The fact that you were chosen for an interview means you already impressed the program directors enough to make it past the most competitive step of the process. If you got this far, it’s because they are seriously considering you. Make sure you know all aspects of your application inside and out prior to your interview, from your specific duties in research to what you wrote about in your personal statement. Have detailed responses ready for general interview topics, such as why you are seeking this specialty, individual challenges you have faced during/after medical school and how you worked through them, accomplishments that you’re proud of, etc. Even if English is not your first language, keep calm, speak clearly, and respond to questions authentically. Avoid filler words such as “like”, “you know”, and “um”.
Keeping energy levels high for extended periods of time is a crucial part of being a doctor, so make sure your liveliness is present for the duration of the interview. Be excited when discussing your previous experiences, what you learned from them, why you’re interested in this program, and what your detailed future plans are. Remain alert, sit up straight, keep eye contact, and introduce yourself with a smile and firm handshake. Your passion will shine through, and that’s what counts here because in the interview, who you are is just as important as what you know.

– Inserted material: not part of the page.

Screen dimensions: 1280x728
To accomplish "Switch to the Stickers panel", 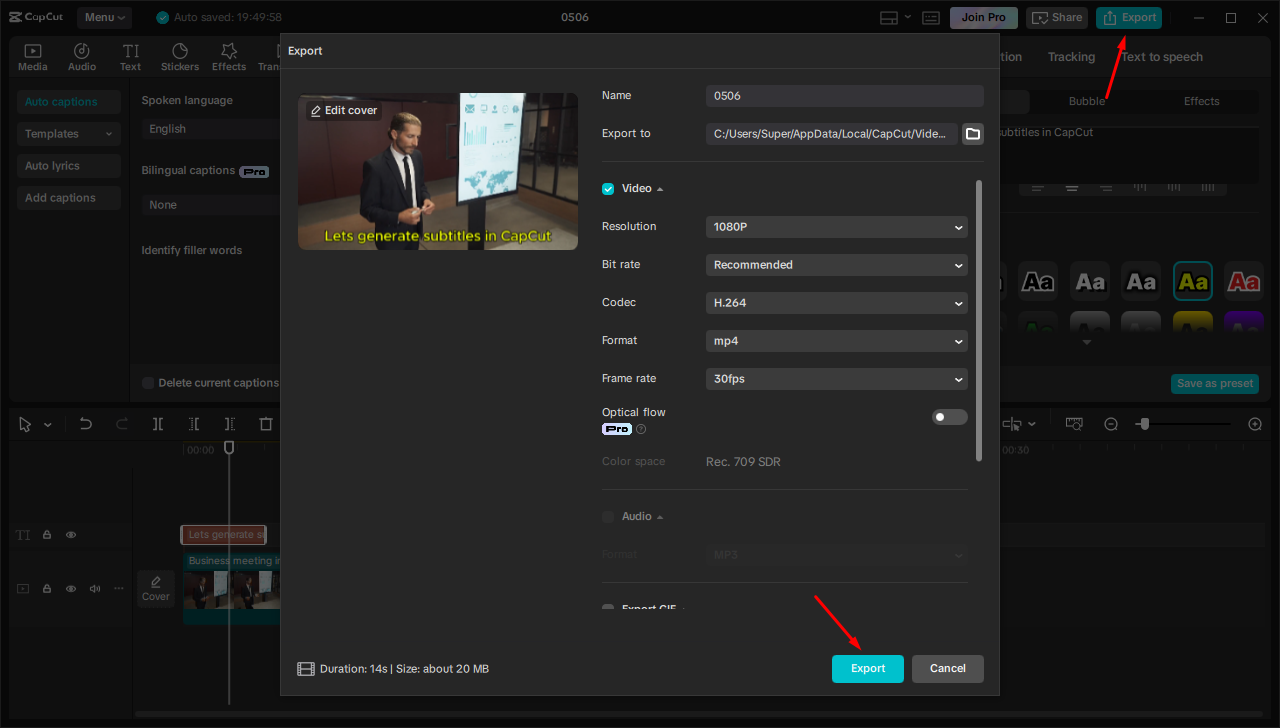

Convey the fact that you are an international medical graduate as an advantage both for yourself and the program, not as a disadvantage.
You may be asked why you make a better candidate than an American-trained medical graduate. Discuss what makes your voice unique, how your experiences with different healthcare systems in different countries give you your perspective, and how you can bring in diversity. Make sure to focus on yourself, your qualifications, and your aspirations, as opposed to being critical of other groups.
Be professional (and gracious)!
As with all interviews, arrange travel and transportation ahead of time, get required paperwork in as soon as possible, be punctual, dress in business formal, and thank the program director for their time. Remember that the interview includes any and all correspondence and personal interactions starting from the time you receive the interview offer. On a final note, be sure to write a brief but genuine thank-you note (preferably handwritten) to everyone you interviewed with; often times, interviews are conducted on their days off.